The ratio between A_o1 and A_o2 is:

$$\mathrm{Ratio}=\frac{A_{o1}}{A_{o2}}=\frac{A_{i1}{Z}_{t2}}{A_{i2}{Z}_{t1}}$$

(5)

Since the voltage output of the diode detector is not affected by the frequency, A_i1 = A_i2. Therefore, the ratio is:

$$\mathrm{Ratio}=\frac{Z_{t2}}{Z_{t1}}$$

(6)

The above equation shows that the ratio is only a function of R_x (resistance of the pressure-sensitive resistor), whose value is only related to the external pressure. Therefore, the pressure value can be obtained by calculating the ratio between A_o1 and A_o2.

The two frequencies (f₁ and f₂) are chosen to be 500 Hz and 2000 Hz, respectively. It should be noted that the actual signal outputted by the photodiode is a pulse wave instead of a sinewave; therefore, additional digital filters need to be applied during the post-processing steps. During testing, the DAQ output alternates between two frequencies (f₁ and f₂) of the square wave to modulate the emission of IR light. The ratio of the two signal amplitudes is measured to calculate the real-time pressure value.

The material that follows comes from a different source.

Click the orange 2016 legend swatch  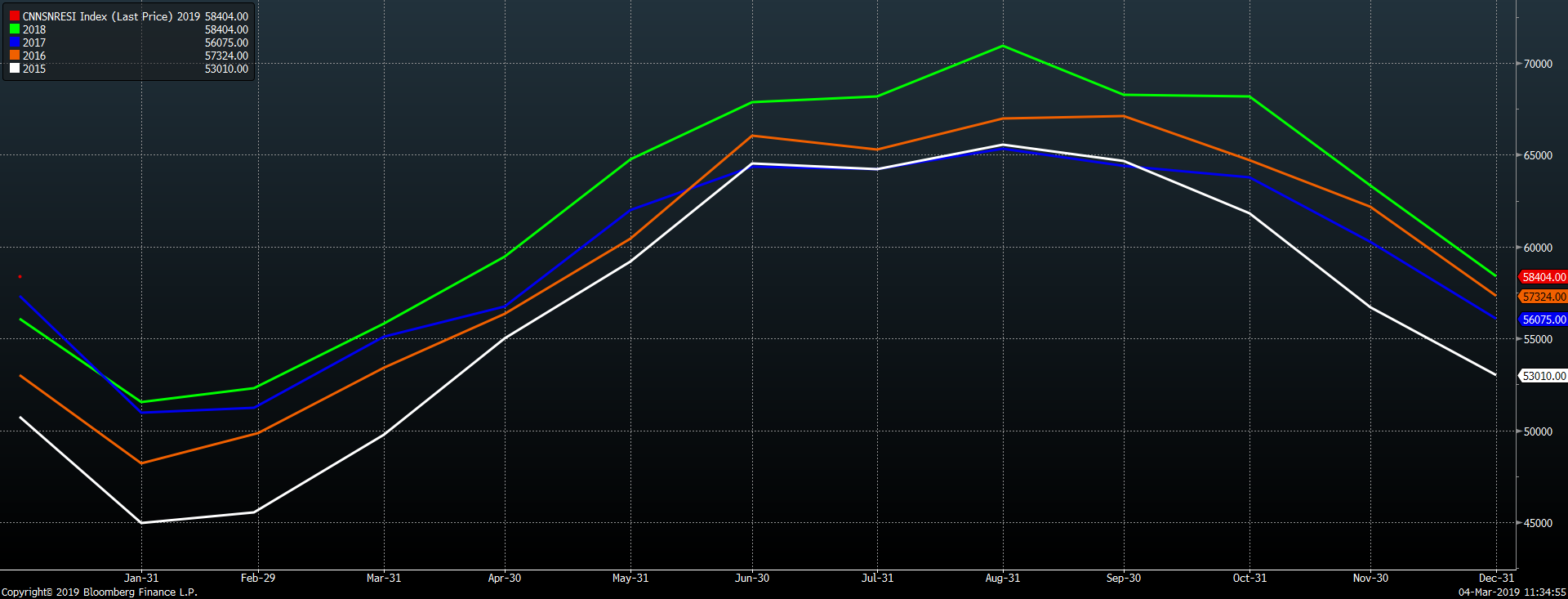pyautogui.click(x=15, y=56)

4.2.2. The External Interrogator

Figure 5e shows the structure of the external interrogator. The RF source (RF function generator E4432B, Agilent, Santa Clara, CA, USA) produces a 2.33 GHz RF carrier (f₀) signal, which is equally divided into two paths through a power splitter [26]. The first path doubles the frequency to be 4.66 GHz (2f₀) via a frequency multiplexer for the local oscillator (LO) of the down-converter. The second path amplifies and filters the RF carrier and radiates the signal through a dual-band (2.4 GHz/5 GHz) ceramic chip antenna (A10,194, Antenova, Cambridgeshire, UK). Concurrently, the antenna picks up 4.66 GHz (2f₀ ± f_m) backscattered third-order mixing products which carry target pressure information. The circulator isolates the backscattered signal from the RF carrier. After amplifying and filtering, the third-order mixing products (2f₀ ± f_m) mix with the LO (2f₀) to down-convert the output to be f_m. The demodulated signal (f_m) goes through filtering and amplifying (SR560, Stanford Research System, Sunnyvale, CA, USA) and is sampled at 40,000 bit/s using a Data Acquisition Card (DAQ, NI-6361, National Instrument, Austin, TX, USA). The Labview (National Instrument, Austin, TX, USA) program is developed to post-process the signal and calculate the pressure value.